→ TASK DESCRIPTION: Scan the listing for the word "will", and copy out each line where it is found.

→ EXERCISE MATERIAL:
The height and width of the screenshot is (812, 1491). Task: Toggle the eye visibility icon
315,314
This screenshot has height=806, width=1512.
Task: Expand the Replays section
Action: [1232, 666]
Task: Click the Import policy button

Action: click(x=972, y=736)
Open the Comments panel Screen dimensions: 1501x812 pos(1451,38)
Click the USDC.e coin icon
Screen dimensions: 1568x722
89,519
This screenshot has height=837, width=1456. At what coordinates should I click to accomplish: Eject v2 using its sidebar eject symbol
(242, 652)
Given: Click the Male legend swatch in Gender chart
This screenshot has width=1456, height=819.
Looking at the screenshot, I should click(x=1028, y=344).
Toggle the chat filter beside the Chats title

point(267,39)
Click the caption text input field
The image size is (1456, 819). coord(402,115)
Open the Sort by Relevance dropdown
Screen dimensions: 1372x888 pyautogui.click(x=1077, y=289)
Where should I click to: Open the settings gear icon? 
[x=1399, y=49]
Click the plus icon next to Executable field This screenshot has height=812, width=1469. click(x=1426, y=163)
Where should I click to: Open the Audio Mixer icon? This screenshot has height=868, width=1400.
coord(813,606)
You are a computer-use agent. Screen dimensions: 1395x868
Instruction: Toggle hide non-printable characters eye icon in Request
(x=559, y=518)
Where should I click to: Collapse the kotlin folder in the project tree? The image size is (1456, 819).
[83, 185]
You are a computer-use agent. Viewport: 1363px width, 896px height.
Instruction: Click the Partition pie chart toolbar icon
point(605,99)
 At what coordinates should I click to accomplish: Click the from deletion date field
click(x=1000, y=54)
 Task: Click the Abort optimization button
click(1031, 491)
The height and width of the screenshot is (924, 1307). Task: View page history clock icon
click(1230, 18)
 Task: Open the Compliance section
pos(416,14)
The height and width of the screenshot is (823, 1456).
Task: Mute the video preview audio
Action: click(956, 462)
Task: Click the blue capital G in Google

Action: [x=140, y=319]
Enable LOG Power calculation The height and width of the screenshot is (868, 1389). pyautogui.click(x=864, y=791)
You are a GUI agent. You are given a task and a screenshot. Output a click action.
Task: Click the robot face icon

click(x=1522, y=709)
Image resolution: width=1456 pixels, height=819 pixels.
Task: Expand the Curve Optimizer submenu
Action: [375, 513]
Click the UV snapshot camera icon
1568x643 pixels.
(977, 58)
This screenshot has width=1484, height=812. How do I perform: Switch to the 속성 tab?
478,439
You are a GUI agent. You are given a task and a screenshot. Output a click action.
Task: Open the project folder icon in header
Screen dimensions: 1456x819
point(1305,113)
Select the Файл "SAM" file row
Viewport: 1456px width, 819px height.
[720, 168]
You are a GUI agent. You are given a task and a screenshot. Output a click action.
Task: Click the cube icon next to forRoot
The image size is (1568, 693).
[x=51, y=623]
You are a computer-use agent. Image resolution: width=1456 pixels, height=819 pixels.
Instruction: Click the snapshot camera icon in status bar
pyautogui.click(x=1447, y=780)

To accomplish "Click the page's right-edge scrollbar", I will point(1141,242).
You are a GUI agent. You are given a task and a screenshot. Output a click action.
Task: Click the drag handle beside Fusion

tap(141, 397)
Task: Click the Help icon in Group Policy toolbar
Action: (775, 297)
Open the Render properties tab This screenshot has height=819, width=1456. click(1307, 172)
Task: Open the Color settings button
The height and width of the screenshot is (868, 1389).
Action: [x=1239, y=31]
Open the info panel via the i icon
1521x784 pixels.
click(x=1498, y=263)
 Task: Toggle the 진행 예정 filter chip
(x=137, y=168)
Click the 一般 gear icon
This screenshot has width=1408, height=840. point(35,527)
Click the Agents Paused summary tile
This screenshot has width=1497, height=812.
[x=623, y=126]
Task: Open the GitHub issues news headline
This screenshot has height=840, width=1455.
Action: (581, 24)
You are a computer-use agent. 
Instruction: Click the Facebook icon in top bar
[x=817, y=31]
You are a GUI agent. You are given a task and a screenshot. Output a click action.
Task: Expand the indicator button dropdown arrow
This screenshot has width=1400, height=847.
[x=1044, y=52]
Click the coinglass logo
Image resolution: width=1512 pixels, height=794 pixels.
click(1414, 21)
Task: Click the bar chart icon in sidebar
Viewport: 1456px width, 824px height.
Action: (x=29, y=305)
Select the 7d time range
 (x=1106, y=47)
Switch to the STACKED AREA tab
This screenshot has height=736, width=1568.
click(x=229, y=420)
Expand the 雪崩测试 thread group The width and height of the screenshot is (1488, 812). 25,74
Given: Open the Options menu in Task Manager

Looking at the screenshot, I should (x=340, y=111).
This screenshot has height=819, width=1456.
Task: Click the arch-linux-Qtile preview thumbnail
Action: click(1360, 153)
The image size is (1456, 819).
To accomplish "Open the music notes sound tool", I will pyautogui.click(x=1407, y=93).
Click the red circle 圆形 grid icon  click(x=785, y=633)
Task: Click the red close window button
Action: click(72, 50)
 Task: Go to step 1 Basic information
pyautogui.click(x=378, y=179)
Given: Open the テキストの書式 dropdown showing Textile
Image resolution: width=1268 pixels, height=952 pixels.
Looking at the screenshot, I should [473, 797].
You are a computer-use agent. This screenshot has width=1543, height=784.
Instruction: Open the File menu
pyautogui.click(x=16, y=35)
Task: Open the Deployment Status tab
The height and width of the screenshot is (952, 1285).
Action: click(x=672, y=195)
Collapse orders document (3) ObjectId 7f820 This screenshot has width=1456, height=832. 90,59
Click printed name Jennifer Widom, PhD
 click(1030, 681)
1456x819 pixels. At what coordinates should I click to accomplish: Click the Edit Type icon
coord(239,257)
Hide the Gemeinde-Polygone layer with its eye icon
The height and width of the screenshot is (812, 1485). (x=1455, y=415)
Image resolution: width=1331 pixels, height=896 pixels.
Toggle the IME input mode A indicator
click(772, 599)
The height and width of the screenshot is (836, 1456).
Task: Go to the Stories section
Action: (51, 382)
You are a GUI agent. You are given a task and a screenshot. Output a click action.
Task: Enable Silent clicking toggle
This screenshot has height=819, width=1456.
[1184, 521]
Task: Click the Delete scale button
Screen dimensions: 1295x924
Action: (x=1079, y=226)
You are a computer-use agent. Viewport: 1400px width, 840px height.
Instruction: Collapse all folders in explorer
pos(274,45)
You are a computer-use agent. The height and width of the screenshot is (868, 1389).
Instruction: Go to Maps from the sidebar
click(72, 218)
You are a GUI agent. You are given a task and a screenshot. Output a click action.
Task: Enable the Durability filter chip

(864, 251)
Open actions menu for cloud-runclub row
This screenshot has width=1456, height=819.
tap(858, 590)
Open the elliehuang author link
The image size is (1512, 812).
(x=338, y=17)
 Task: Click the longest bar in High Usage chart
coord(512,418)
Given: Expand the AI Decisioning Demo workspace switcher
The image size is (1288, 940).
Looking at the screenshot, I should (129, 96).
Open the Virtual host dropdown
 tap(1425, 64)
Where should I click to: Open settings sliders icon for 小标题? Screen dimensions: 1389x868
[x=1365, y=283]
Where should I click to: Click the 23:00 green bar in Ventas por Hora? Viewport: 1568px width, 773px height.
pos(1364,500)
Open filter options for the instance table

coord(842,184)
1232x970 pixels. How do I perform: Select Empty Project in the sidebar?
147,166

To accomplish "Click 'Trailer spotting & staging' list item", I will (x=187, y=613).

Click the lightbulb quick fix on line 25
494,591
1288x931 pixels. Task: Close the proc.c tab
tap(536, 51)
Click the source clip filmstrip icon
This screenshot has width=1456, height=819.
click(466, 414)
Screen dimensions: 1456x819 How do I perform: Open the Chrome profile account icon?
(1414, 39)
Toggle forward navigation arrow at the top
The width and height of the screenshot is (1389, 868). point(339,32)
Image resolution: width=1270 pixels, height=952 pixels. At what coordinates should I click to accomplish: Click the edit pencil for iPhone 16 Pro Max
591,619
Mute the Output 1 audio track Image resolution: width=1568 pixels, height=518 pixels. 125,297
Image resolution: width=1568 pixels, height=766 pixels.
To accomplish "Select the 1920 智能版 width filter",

→ ANSWER TO THIS TASK:
To accomplish "Click the page's right-edge scrollbar", I will point(1141,242).
To accomplish "Open the music notes sound tool", I will pyautogui.click(x=1407, y=93).
To accomplish "Click 'Trailer spotting & staging' list item", I will (x=187, y=613).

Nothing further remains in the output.